Interesting! This reminds me of what Prospera wanted to do, where someone in a traditionally regulated category could choose to be regulated by any OCED country of their choice. In general, I think I agree that this approach has lower risk of having bad unknown-unknown consequences than most other approaches I've seen that would achieve the same level of libertarian-ness.

Some significant game-theoretic risks that immediately come to mind:

* If Interland gets into a strong rivalry or cold war with another country, that country could try to attack Interland by legalizing something terrible that happens to have negligible impact in the other country for situation-specific reasons but has a big impact in Interland. For example, Iran could legalize murdering Korean people. This would have a very small impact to Iran itself, but it would make Interland permanently useless as a cosmopolitan business and culture hub in addition to severe one-time costs on Koreans even if there's a waiting period before the law propagates.

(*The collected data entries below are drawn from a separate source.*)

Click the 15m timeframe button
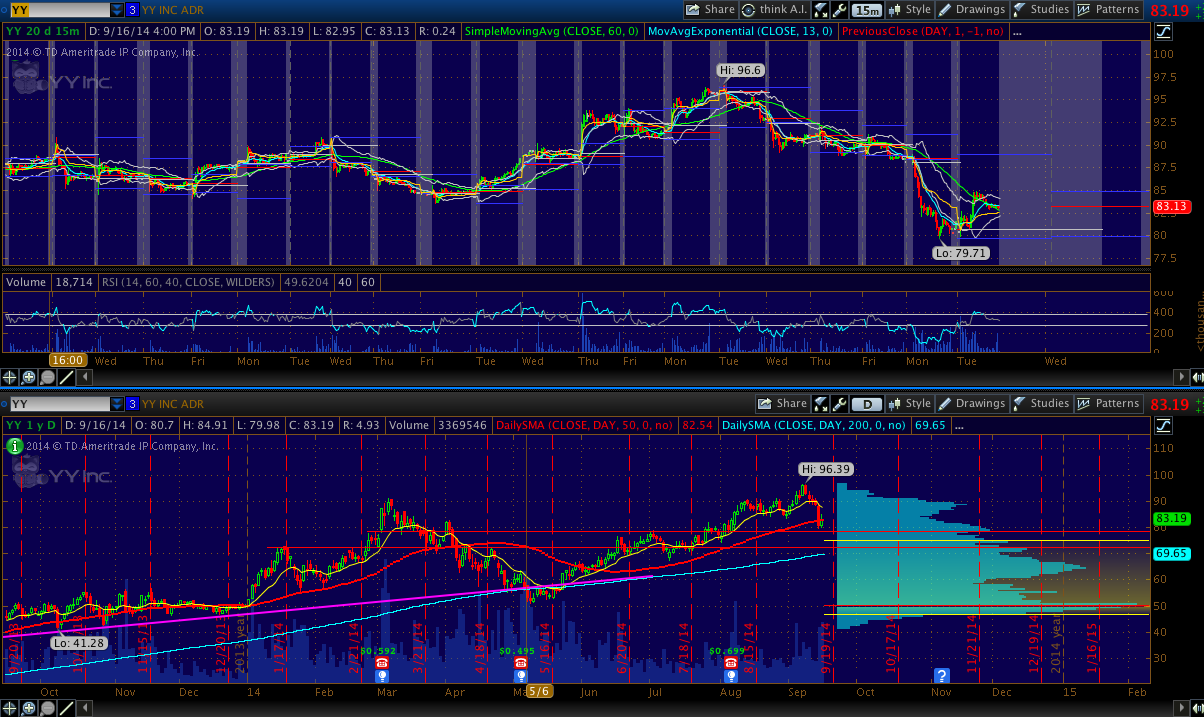Screen dimensions: 1204x717 [868, 10]
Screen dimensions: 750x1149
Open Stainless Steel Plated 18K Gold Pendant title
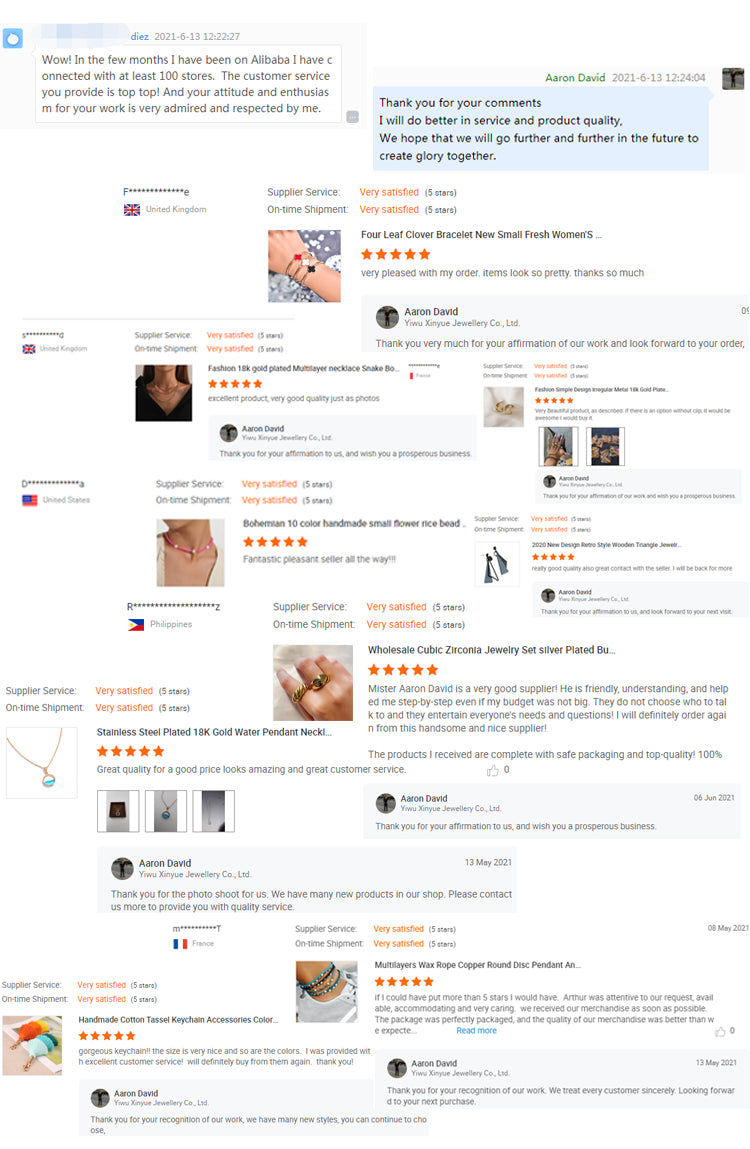[x=214, y=732]
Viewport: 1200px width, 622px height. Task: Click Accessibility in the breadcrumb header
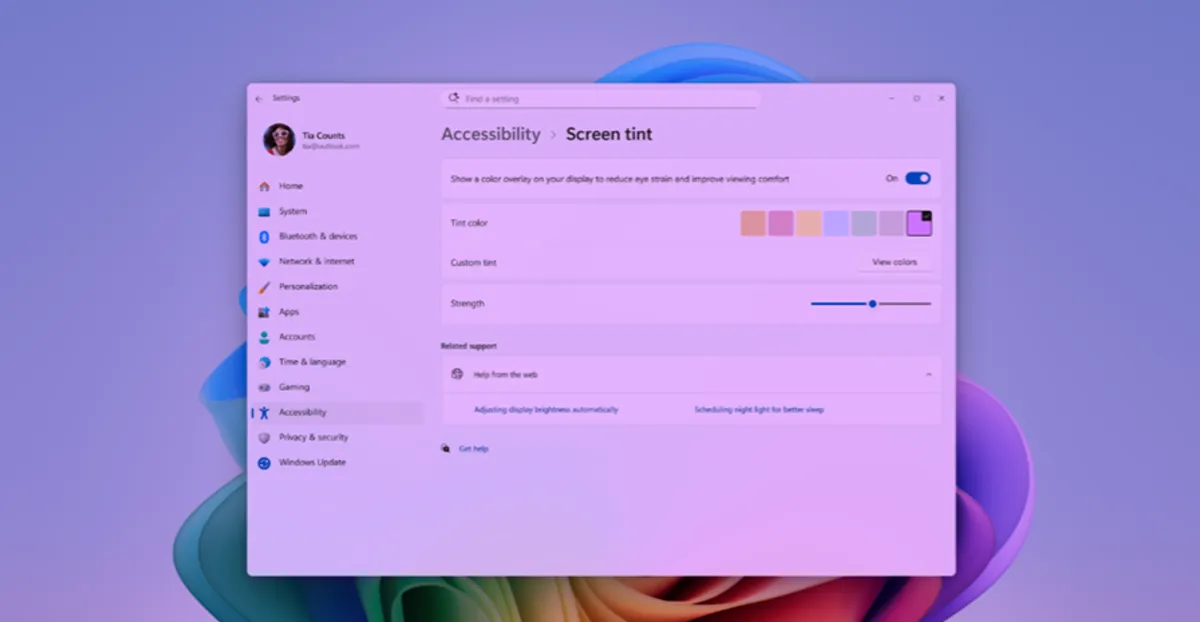tap(491, 134)
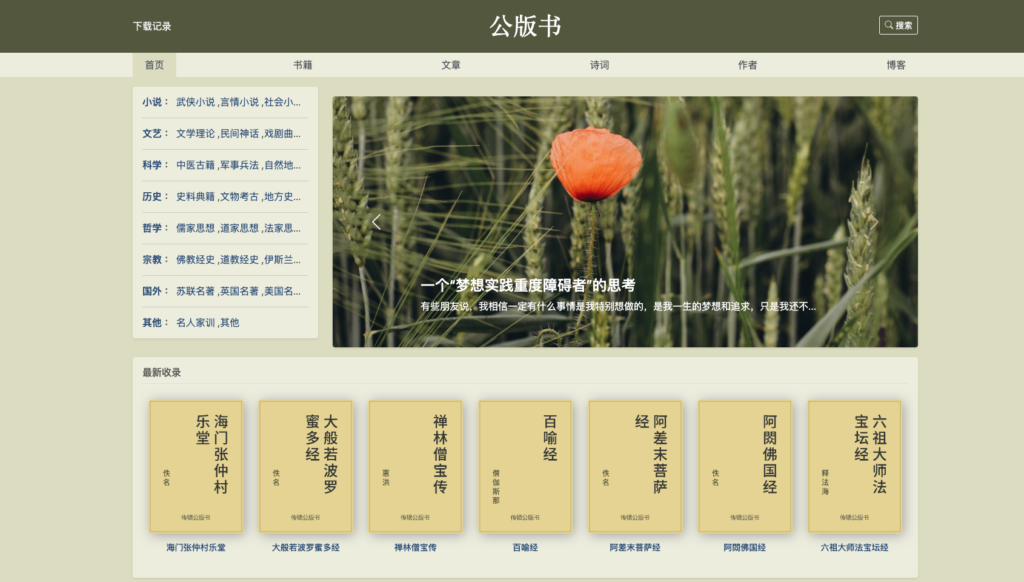Advance to next carousel slide arrow

point(874,222)
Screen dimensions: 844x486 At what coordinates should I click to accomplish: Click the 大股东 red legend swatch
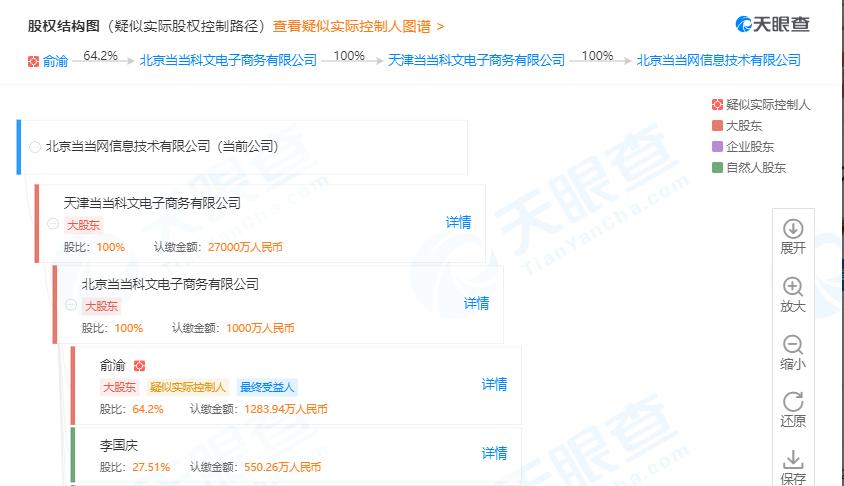[716, 126]
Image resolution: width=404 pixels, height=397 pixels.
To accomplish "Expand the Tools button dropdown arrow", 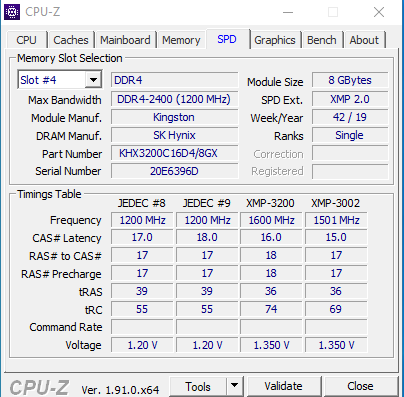I will 235,386.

* Texas-abortion-law-style strategies. Another country that wanted to affect Interland policy could avoid banning X, but instead legalize private individuals doing some really harmful thing to people who do X.

* There are lots of poor countries that are probably very easy to corrupt but also not really worth corrupting because not much (in dollar terms) is happening there. But if Interland law is tethered to the weakest one of those countries, then people could corrupt those countries in order to legalize terrible things in Interland.

Possible mitigations:

* Instead of using a total-intersection rule, use a 90% intersection rule. Something must be illegal in 90% of reference countries to be illegal in Interland.

* Have a judicial body define a legal category of "private punishment behavior" (basically, selectively going after people with the goal of disincentivizing a particular act), and require that behavior to follow the opposite rule (it must be _legal_ in all or almost all reference countries to be legal in Interland). The definition of "private punishment behavior" intuitively feels similar to categories like "hate crimes", so there's probably precedent that you can carry over.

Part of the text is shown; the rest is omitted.